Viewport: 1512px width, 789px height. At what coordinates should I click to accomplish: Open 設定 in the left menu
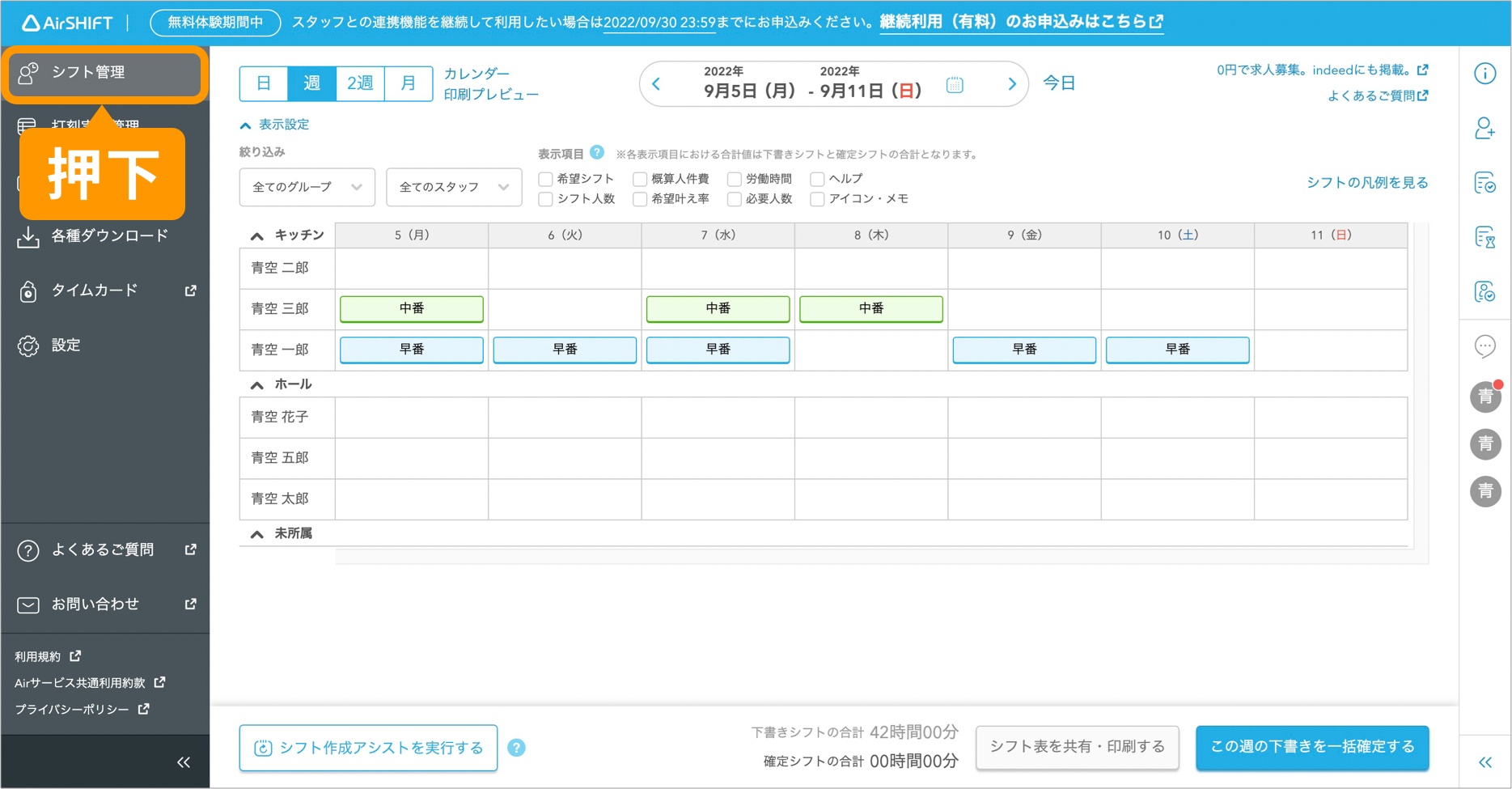pyautogui.click(x=66, y=346)
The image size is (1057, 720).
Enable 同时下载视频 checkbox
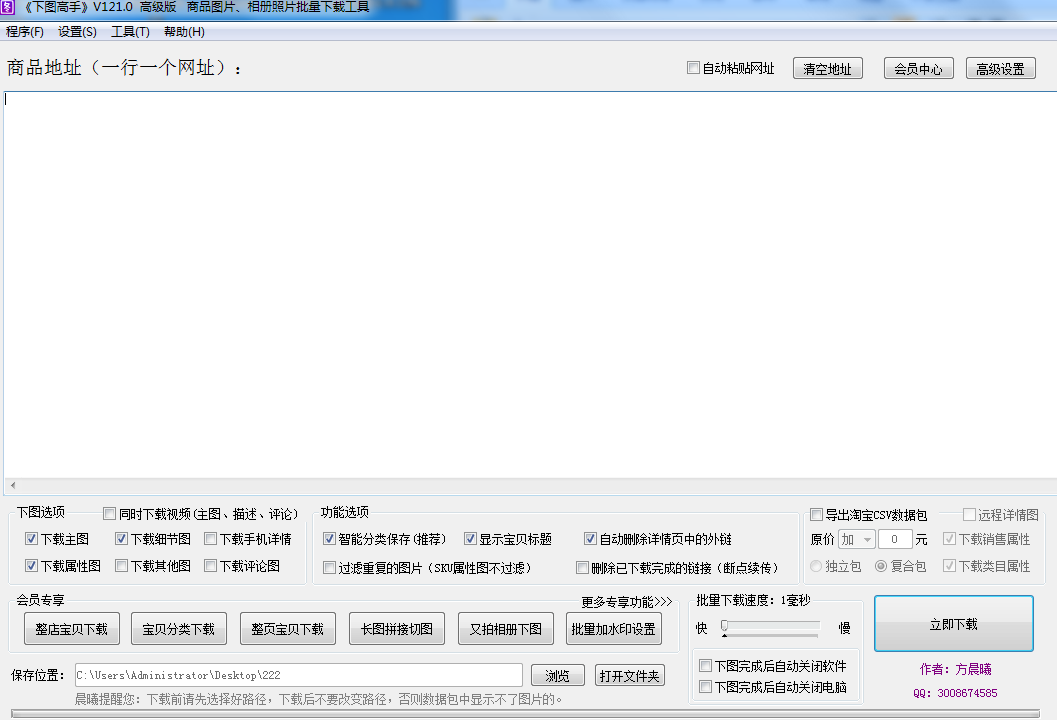[x=110, y=513]
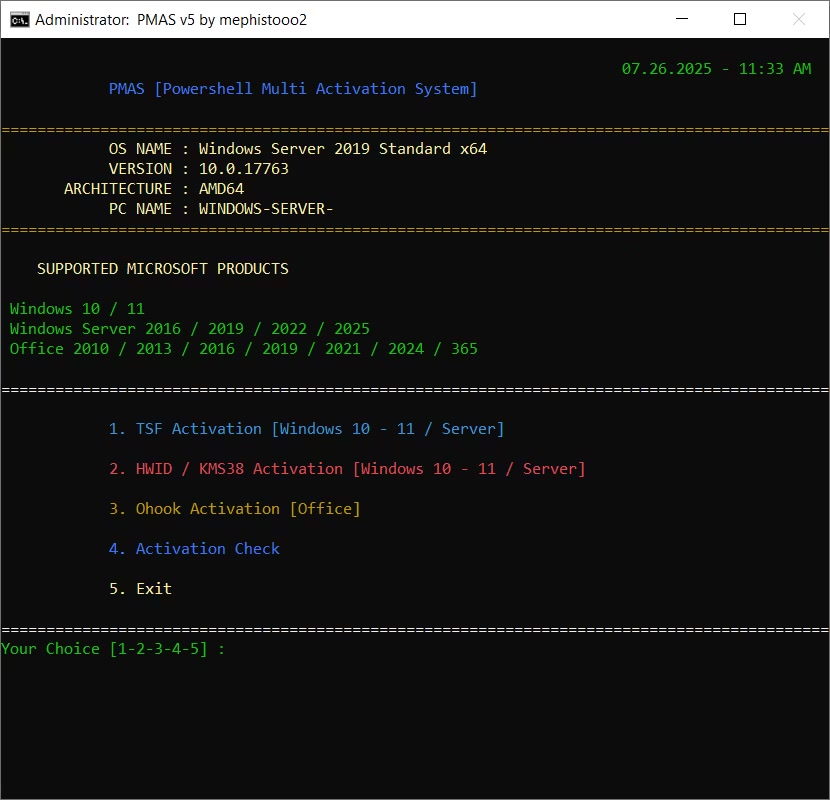This screenshot has width=830, height=800.
Task: Click the title bar text 'Administrator: PMAS v5'
Action: click(171, 20)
◇ ◇ ◇ ◇
Each line from the one containing "The image size is (1057, 720)." through the last line of the entries above should be duplicated exactly, both included; leave out pictures and add nothing.

**Response to this task**
The image size is (1057, 720).
Enable 同时下载视频 checkbox
[x=110, y=513]
This screenshot has width=830, height=800.
Task: Click the title bar text 'Administrator: PMAS v5'
Action: click(171, 20)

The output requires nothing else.